#### AVAILABLE RECORDS
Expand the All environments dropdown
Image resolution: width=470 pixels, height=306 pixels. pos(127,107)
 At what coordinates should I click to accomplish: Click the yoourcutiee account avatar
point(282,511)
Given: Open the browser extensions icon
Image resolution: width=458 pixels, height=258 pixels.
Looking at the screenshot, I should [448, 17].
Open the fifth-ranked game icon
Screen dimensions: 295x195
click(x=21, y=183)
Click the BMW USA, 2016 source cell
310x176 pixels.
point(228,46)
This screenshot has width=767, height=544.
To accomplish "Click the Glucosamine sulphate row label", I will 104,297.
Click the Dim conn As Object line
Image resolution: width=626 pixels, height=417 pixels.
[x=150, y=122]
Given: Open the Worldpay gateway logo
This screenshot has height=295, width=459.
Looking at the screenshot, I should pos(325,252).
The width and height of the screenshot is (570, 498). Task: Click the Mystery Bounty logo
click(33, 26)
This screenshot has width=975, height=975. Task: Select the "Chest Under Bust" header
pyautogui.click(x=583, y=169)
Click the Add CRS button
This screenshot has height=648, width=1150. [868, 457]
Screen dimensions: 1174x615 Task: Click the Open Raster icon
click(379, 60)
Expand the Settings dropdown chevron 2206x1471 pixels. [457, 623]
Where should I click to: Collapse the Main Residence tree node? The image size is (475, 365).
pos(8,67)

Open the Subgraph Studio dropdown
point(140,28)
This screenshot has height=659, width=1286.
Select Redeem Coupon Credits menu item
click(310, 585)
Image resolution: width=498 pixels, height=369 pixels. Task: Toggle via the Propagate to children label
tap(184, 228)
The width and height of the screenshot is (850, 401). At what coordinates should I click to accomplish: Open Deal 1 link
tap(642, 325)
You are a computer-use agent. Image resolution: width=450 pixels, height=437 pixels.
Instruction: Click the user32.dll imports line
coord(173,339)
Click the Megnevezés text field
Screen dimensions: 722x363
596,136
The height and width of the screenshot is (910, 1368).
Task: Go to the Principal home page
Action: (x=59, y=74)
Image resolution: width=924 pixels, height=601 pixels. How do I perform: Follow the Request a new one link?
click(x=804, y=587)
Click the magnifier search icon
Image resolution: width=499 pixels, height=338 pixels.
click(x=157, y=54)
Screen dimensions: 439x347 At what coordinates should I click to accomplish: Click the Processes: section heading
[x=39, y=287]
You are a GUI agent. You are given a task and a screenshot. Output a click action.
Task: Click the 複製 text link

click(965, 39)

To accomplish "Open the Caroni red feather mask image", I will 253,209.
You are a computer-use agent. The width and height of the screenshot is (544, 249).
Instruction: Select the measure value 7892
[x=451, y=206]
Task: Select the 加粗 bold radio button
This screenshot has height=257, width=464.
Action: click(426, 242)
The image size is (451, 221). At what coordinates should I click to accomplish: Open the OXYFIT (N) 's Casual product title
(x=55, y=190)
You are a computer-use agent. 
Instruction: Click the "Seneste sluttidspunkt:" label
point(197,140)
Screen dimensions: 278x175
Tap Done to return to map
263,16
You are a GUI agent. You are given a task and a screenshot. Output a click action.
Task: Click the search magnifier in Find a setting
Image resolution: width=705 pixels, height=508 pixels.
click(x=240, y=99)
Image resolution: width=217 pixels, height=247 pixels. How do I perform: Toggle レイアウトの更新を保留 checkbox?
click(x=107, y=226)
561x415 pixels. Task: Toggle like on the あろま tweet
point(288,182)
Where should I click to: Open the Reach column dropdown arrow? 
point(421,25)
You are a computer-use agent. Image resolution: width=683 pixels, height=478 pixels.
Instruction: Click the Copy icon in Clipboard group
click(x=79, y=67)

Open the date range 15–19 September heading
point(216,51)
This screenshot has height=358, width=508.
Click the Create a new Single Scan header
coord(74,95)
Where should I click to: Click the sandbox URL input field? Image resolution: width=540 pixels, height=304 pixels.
########
Whenever the string "will" turns up in a line of the material, that line counts; say how many such lines there are, giving the number only.

● RESULT FOR THIS EXERCISE
2